What is frequency chirp?
A chirp is a signal in which the frequency increases or decreases with time. This picture shows a linear chirp waveform; a sinusoidal wave that increases in frequency linearly over time.
Then what is frequency chirp in an optical pulse?
The chirp of an optical pulse is defined as the time dependence of its instantaneous frequency. In this picture, it shows the electric field of a strongly up-chirped pulse, where the instantaneous frequency grows with time.
An up-chirp means that the instantaneous frequency rises with time, and an down-chirp means that the instantaneous frequency decreases with time.
Frequency chirp can limit the performance of a fiber optic system even with DFB lasers with large values of Mode Suppression Ratio (MSR), for example, about 40 dB.
This is because when we directly modulate the semiconductor laser, it is invariably accompanied by phase modulation. This phase modulation is caused by the carrier-induced change in the refractive index of the waveguide. This effect is governed by the linewidth enhancement factor.

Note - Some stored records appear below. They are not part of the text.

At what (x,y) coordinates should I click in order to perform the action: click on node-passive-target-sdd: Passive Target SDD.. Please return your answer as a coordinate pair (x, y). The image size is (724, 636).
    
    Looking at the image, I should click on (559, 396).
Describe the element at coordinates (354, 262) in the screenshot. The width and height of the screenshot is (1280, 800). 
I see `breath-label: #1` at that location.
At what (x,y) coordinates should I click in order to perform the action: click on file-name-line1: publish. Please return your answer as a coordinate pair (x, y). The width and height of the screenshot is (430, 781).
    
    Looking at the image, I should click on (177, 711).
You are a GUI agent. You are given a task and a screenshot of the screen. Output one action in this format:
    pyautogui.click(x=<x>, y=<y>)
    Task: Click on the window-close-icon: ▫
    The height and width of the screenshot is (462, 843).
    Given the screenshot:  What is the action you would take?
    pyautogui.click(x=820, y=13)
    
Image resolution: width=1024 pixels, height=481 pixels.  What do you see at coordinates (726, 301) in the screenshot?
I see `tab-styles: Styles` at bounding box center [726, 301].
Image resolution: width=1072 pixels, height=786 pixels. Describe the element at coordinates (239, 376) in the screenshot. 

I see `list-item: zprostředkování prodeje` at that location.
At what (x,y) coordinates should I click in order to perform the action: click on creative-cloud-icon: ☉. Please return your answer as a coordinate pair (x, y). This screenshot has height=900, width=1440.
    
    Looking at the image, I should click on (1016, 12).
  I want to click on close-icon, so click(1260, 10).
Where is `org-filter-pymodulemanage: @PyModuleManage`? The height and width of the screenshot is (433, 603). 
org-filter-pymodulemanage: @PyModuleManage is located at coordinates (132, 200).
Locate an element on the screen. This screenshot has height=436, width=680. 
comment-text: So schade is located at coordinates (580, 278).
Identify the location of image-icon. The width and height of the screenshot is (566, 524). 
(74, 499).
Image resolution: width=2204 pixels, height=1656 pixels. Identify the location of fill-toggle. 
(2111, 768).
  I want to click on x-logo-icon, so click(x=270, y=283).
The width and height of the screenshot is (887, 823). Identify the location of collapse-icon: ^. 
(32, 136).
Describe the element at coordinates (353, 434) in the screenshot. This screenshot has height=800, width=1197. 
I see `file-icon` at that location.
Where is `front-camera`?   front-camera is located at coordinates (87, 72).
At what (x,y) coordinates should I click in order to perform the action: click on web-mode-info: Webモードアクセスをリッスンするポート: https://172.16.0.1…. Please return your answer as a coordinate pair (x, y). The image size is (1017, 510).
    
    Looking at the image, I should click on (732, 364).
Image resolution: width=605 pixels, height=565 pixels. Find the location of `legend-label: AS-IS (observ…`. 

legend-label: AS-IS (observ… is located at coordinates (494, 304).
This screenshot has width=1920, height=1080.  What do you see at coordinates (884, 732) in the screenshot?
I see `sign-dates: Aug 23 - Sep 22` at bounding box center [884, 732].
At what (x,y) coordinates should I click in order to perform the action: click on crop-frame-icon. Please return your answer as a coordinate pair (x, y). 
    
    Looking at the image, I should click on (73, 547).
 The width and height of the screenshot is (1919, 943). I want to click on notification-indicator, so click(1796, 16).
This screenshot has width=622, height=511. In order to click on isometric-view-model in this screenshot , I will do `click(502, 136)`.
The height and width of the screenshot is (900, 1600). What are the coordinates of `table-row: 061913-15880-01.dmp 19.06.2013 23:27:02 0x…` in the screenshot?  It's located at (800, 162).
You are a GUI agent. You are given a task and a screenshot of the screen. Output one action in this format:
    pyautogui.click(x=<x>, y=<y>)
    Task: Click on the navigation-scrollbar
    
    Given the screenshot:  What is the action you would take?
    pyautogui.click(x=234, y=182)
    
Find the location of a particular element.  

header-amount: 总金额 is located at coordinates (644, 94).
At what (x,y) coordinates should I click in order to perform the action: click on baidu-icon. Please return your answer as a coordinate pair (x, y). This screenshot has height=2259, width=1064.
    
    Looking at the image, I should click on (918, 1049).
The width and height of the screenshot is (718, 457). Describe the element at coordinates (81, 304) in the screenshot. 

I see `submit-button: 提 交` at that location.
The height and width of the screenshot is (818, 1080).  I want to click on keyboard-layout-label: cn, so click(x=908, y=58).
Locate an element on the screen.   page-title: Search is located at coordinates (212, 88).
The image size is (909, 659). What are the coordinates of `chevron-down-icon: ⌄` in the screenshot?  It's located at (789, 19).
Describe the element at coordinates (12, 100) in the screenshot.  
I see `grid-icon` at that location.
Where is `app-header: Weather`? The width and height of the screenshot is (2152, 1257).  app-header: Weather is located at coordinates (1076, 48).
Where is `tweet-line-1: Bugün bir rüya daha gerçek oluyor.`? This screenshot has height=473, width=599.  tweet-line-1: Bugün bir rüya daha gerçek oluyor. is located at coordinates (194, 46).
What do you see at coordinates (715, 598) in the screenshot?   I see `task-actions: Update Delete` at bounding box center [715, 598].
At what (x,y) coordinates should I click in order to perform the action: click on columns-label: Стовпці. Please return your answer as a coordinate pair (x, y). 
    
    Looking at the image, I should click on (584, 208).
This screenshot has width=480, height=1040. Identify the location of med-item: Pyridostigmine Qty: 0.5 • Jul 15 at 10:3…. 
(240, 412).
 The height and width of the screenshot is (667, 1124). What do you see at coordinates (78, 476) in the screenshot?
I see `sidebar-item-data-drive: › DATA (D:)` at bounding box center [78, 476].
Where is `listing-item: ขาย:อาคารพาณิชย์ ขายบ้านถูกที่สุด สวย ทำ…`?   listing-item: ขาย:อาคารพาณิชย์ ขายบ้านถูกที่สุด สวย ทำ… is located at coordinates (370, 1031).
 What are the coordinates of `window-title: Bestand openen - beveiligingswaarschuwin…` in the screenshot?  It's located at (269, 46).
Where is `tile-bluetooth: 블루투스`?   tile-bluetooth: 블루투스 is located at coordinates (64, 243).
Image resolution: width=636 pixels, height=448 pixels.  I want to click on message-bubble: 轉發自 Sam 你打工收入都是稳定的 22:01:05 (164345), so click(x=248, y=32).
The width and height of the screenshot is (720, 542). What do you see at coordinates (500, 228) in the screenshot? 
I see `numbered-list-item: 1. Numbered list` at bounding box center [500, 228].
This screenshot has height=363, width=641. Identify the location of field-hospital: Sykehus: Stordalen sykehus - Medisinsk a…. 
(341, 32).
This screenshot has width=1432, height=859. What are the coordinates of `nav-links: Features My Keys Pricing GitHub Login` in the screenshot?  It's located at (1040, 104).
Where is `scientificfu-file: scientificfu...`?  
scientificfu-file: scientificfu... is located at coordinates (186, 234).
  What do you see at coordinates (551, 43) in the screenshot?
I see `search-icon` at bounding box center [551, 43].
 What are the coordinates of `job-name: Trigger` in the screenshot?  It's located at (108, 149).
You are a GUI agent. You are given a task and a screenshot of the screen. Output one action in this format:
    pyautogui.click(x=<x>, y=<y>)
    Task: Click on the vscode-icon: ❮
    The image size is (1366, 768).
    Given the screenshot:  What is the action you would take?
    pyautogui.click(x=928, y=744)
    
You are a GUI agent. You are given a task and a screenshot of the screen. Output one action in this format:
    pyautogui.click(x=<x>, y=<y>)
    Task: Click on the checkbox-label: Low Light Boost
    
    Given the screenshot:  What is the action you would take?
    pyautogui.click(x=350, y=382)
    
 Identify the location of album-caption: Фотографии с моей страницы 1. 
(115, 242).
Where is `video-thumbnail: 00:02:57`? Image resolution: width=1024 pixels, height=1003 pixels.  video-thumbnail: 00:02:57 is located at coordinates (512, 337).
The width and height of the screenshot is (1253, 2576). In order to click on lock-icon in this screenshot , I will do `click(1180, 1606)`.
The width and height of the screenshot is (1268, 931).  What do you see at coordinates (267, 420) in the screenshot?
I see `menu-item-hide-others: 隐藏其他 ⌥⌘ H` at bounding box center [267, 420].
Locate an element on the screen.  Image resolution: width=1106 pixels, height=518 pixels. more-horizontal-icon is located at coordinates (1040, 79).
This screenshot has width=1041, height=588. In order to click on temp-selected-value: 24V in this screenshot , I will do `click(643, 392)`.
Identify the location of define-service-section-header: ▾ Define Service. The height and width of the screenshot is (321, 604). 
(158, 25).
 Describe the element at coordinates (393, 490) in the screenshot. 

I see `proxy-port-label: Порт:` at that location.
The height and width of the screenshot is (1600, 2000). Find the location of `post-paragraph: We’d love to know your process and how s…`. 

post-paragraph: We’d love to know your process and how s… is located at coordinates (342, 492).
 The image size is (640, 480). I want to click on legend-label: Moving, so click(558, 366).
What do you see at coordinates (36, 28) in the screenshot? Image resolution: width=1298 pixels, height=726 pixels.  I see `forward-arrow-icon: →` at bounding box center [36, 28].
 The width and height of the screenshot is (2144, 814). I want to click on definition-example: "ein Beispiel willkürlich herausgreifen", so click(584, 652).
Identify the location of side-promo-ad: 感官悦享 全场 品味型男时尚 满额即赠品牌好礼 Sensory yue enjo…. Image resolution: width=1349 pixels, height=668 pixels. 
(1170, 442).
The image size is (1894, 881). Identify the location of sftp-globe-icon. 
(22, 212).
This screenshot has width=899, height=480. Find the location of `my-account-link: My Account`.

As a result of the frequency chirp imposed on an optical pulse, its spectrum is considerably broadened. However, the use of an external modulator essentially eliminates frequency chirp. This is because there is no turning on and off of the DFB laser, it is on all the time.
A pulse is said to be chirped if its carrier frequency changes with time. The frequency change is related to the phase derivative. There is a parameter called parameter C, which governs the linear frequency chirp imposed on the pulse.
Chirped pulses may broaden or compress. But pulse broadening is definitely undesirable. Broadening of a pulse spills pulse energy into the next bit position. And if the broadening is enough, it will cause at least 1 bit in error if the bit that is supposed to be in that position is a binary 0.
Frequency chirp affects the shape of an optical pulse. This picture shows a typical waveform from a directly modulated semiconductor laser.
The y-axis is the amplitude, and the x-axis is time. We need to pay close attention to the initial rise of the pulse and its overshoot. This is chirp-related.
The fact that the following pulse peak are different than the initial pulse is also caused by chirp. Each pulse top will be different from the next in a random fashion.
Pulse rise time is an extremely important parameter. It sets a limit maximum on system bit rate. Setting of threshold affects system performance. Threshold should be set as low as possible without losing the lasing condition. This will affect the extinction ratio, which we want as high as possible.